Quoted passage:
>>>

# canon film cameras



## rom4n301 (Nov 22, 2008)

im just curious as to why canon isn't making anymore film cameras except the 1v. i think its ridicules that they just completely stop rather then just produce lesser amounts. kodak is coming out with new films and canon is stoping making camera, i just dont see the logic, personally i prefer film over digital anyday


----------



## Josh66 (Nov 22, 2008)

Doesn't Canon still make the Rebel too?  I still see them for sale...


----------



## PatrickHMS (Nov 22, 2008)

Aren't many Manufacturers reducing the number of film cameras they make?

Aren't prices for most film cameras less than for a digital camera (which is basically just a computer with a lens and a shutter)?

But, at the same time, don't I read or hear stuff on the internet and in the news about photography, that photography might someday go BACK to film, that digital is just a phase, and will be "out" within a few years?

What to do, what to do....


----------



## christopher walrath (Nov 25, 2008)

And at the same time Fuji and Fuji/Voigtlander come out with the new 6x7 folders.  You can't figure where film is going nowadays.  Not away, that is for certain.  I think it's just trying to find its new place in this world.

<<<

Information supplied:
>>>

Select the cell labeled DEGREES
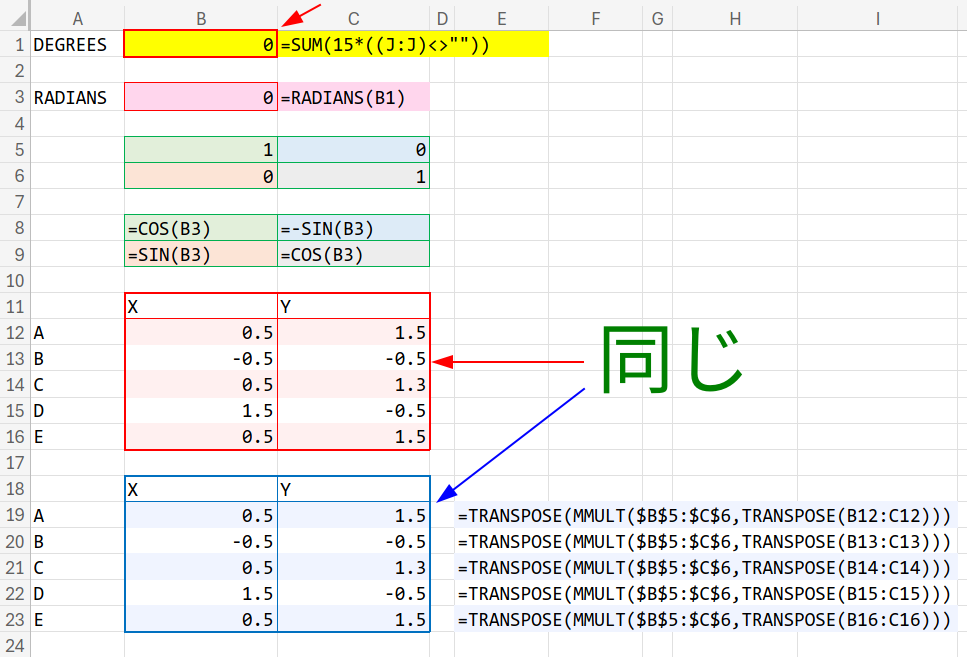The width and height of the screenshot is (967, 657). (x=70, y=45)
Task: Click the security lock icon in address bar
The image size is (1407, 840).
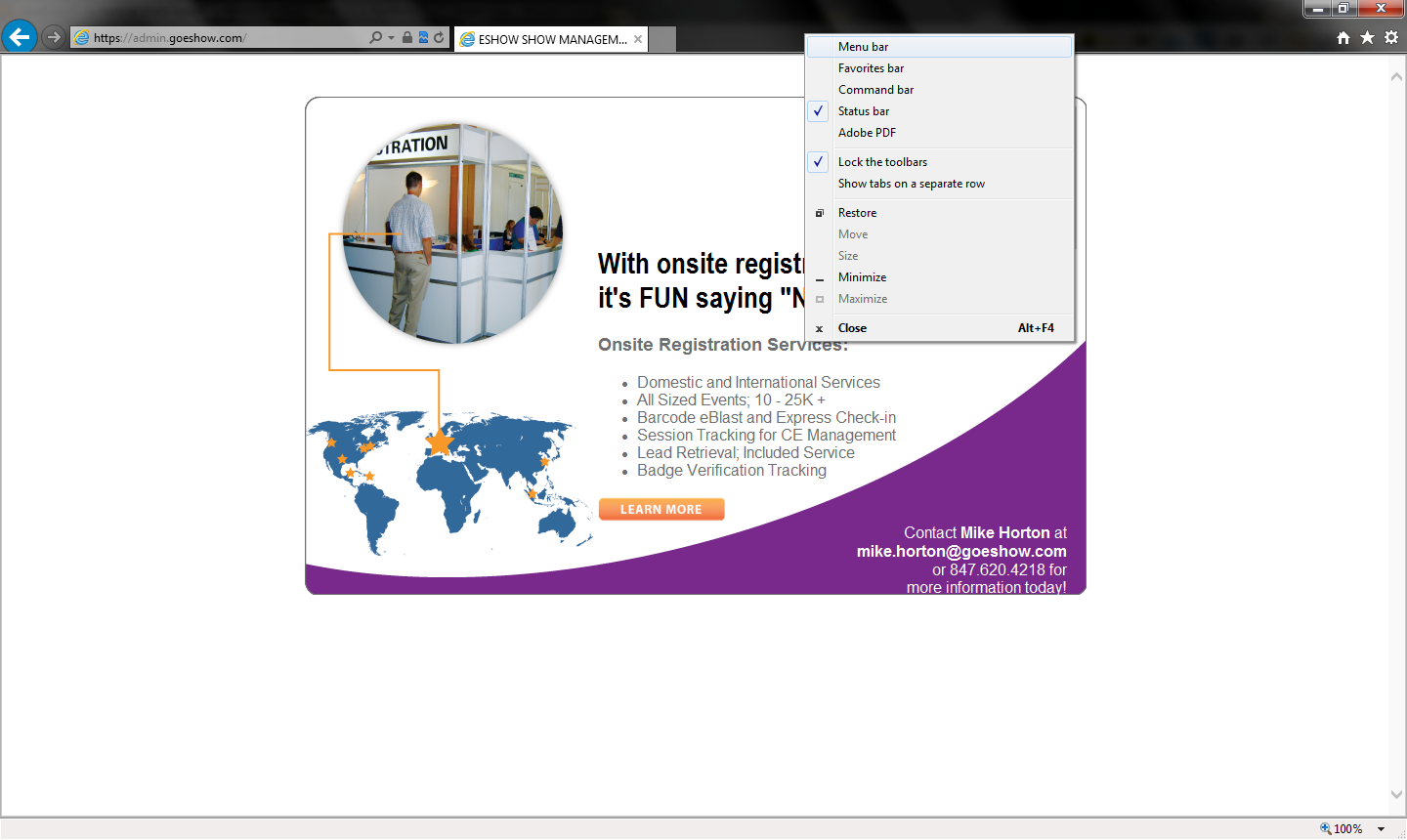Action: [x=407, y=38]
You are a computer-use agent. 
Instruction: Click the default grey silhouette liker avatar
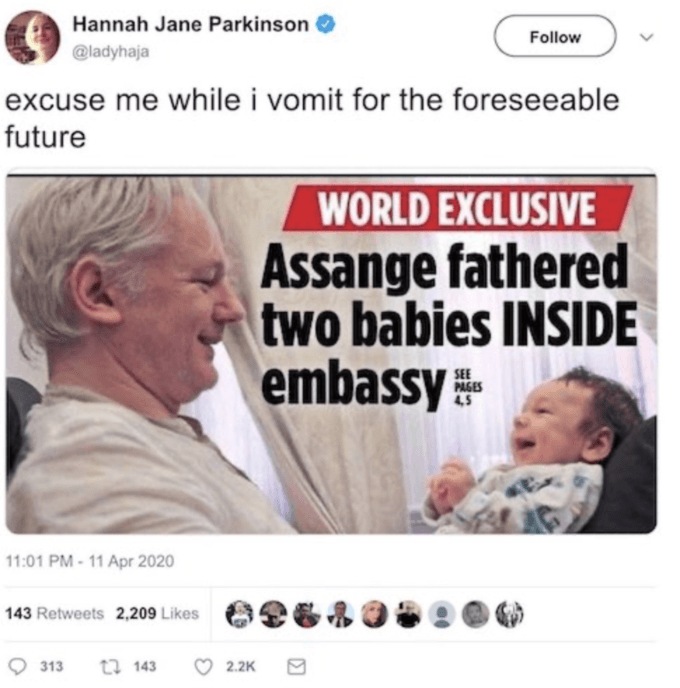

<<<

Objective: Copy the whole forum thread on Canon film cameras word for word. The records have nothing to do with the forum thread about Canon film cameras.

Result below:
# canon film cameras



## rom4n301 (Nov 22, 2008)

im just curious as to why canon isn't making anymore film cameras except the 1v. i think its ridicules that they just completely stop rather then just produce lesser amounts. kodak is coming out with new films and canon is stoping making camera, i just dont see the logic, personally i prefer film over digital anyday


----------



## Josh66 (Nov 22, 2008)

Doesn't Canon still make the Rebel too?  I still see them for sale...


----------



## PatrickHMS (Nov 22, 2008)

Aren't many Manufacturers reducing the number of film cameras they make?

Aren't prices for most film cameras less than for a digital camera (which is basically just a computer with a lens and a shutter)?

But, at the same time, don't I read or hear stuff on the internet and in the news about photography, that photography might someday go BACK to film, that digital is just a phase, and will be "out" within a few years?

What to do, what to do....


----------



## christopher walrath (Nov 25, 2008)

And at the same time Fuji and Fuji/Voigtlander come out with the new 6x7 folders.  You can't figure where film is going nowadays.  Not away, that is for certain.  I think it's just trying to find its new place in this world.